JFK’s extramarital sex not so important as his record — or lack of one

By Rabbi Ben Kamin

Rabbi Ben Kamin

SAN DIEGO — It is hardly worth the energy to mention how monumentally uninteresting is the “shocking” new book by Mimi Alford, Once Upon A Secret, which will now briefly draw attention from the sordid, disagreeable primary presidential primary campaign and its flailing bitterness.
 
I’m not planning to read or review it but the story is being forced upon me by the hyperventilation and cynicism of the media and the ravenous gossip culture now pervading the once serious news department at NBC.

There is no news in Ms. Alford’s self-purging little tome.
 
The irony is that back when Kennedy was alive and basically ignoring the human rights abuses being committed by the Southern states against black men, women, and children, it was NBC News that actually led the way into televising the atrocities of Birmingham, Ala. and Jackson, Miss.   Even Kennedy, a truly visionary leader denied genuine greatness by cruel fate, finally was moved enough in June 1963 by the fire-hosing of peaceful black demonstrators to go on national television and suggest a Civil Rights Bill.

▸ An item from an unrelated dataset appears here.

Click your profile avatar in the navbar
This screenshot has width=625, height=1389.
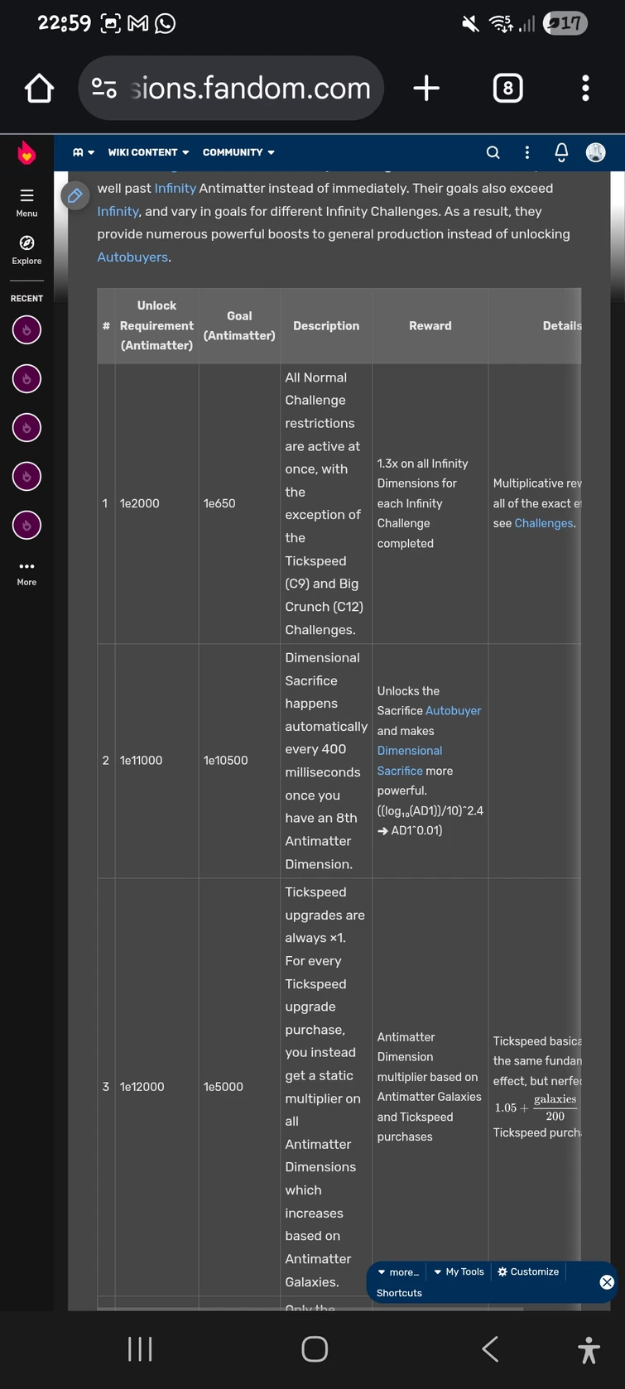[x=595, y=152]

Had John F. Kennedy not been so horrifically executed in the open sunshine of Dealey Plaza in Dallas on November 22, 1963 and then served two terms as president, he likely would not have even recalled sweet, innocent Mimi.  A brilliant man of both cosmic charisma and systemic nymphomania, he went through sexual escapades so innumerable and reckless that one can only fear that a bevy of women will now also come out of the rotting wood of this unnecessary chronicle.
 
Death and hagiography have blurred the lines of both facts and priorities.  There is no news in Ms. Alford’s self-purging little tome; most powerful men—especially men who carry telegenic good likes such as John Kennedy and Bill Clinton—have been physically and psychologically unable to resist the easy access they’ve had to servile, star struck, needy women.  That doesn’t make it right.  But it also doesn’t make it news.
 
The fact remains that JFK, who inspired us as powerfully as George W. Bush embarrassed us, and who somehow does not come across historically like an alley-cat (read John Edwards), was uncommonly focused and clear-eyed when it came to the Cuban missile crisis, had the makings of a truly transcendent president.   He did reenergize this land, created the Peace Corps, and he did love history, words, art, and music.  He coped with chronic pain, a laundry list of health ailments, and was obsessed with his own mortality—which may partially explain, though does not justify his sickness with and for women.
 
But the great JFK did not have any such affinity for “Negroes”—as they were called then.  As a senator, Kennedy appeased his influential Southern colleagues by voting against the proposed 1956 Civil Rights bill.  Both the president and his brother Robert opposed the 1963 March on Washington, during which Martin Luther King, Jr. offered his “I Have A Dream” preachment.  The Kennedys feared that any clear association with the Civil Rights Movement would cost them the South and the 1964 election.
 
History—and Ms. Alford’s memory—both need to be carefully examined, understood, and put into perspective.